DIRECTION ▸
Which lines of the records below contain the word "Click"? Return each of them in full.

>> BEGIN ITEMS

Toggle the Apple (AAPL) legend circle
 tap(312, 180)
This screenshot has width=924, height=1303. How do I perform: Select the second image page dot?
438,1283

>> END ITEMS
>> BEGIN ITEMS

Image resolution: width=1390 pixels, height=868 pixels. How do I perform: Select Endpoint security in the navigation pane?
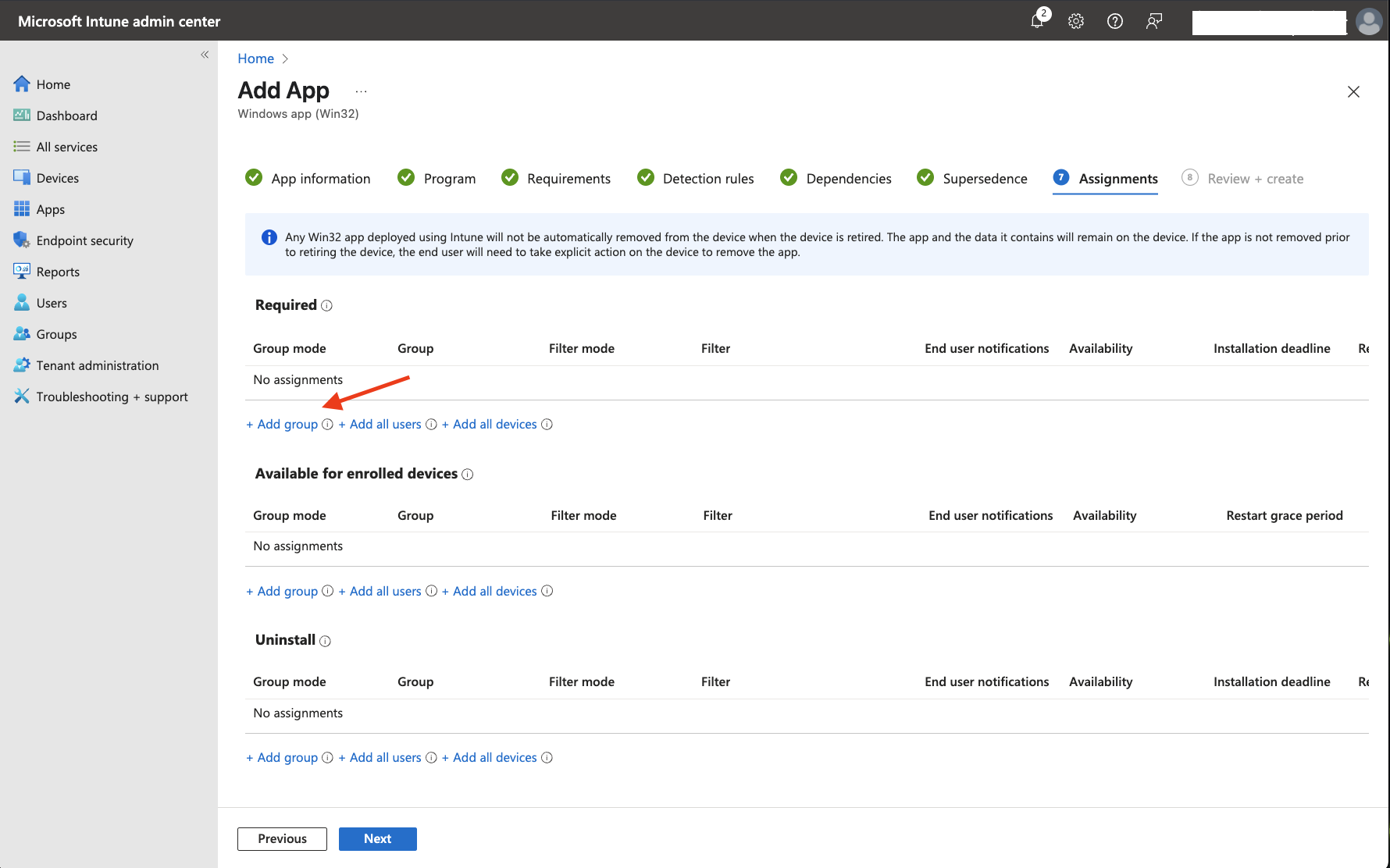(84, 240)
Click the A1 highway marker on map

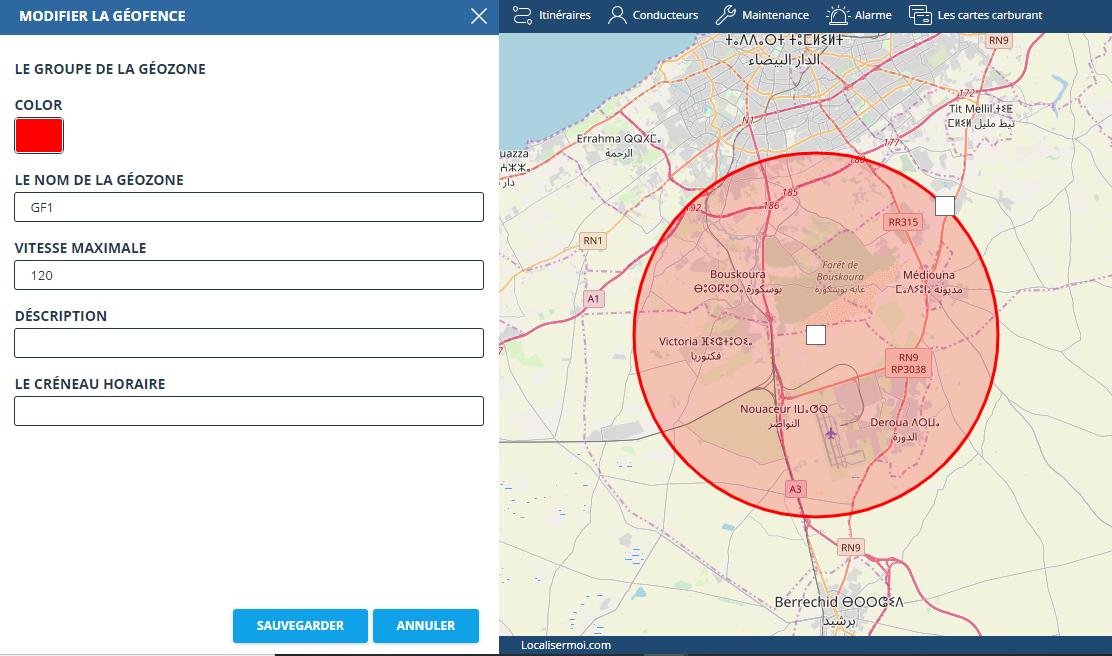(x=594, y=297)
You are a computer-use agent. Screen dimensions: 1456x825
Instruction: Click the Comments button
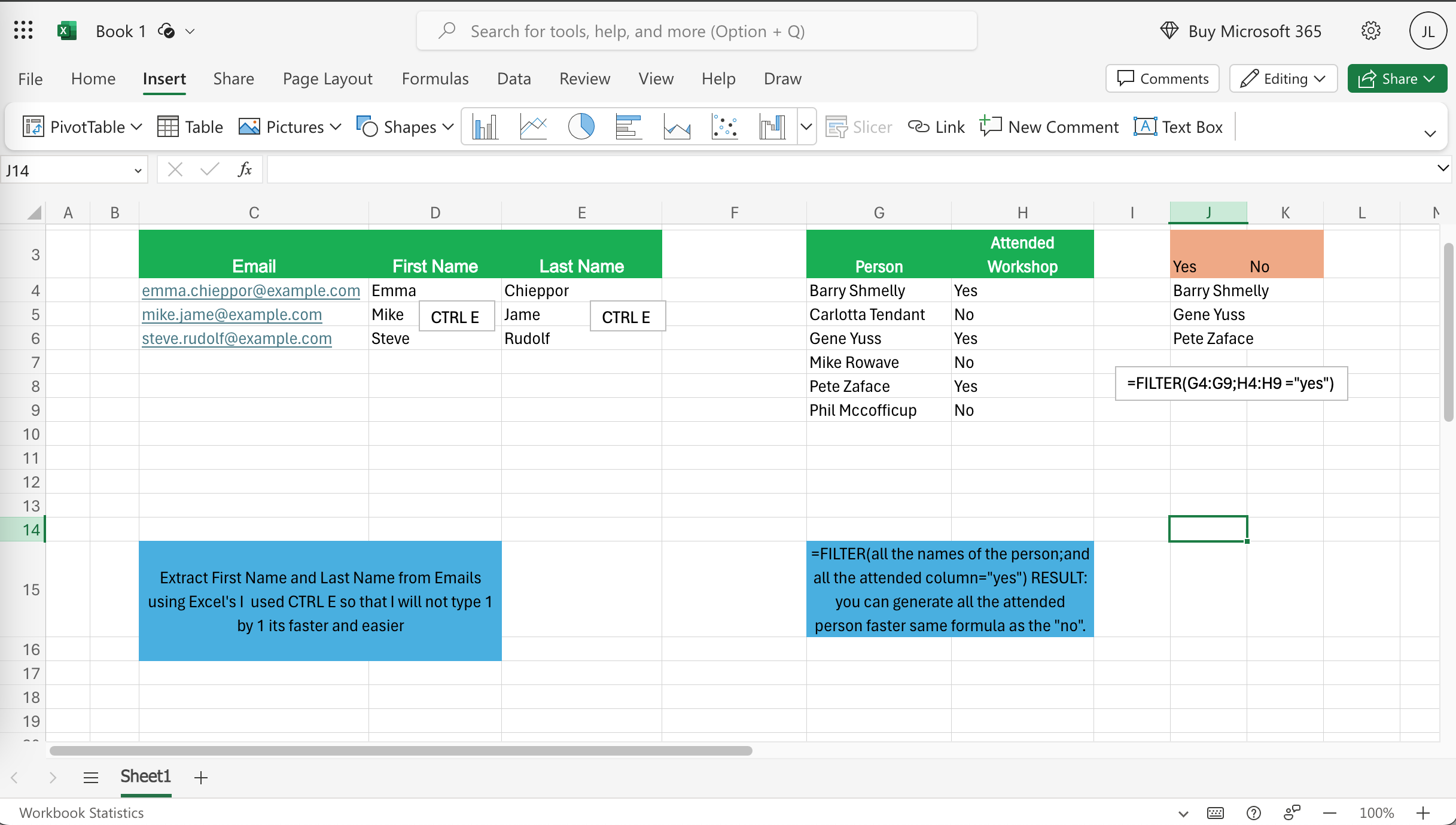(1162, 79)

>> END ITEMS

RESPONSE TO THIS EXERCISE ▸
Click the A1 highway marker on map
Instruction: Click the Comments button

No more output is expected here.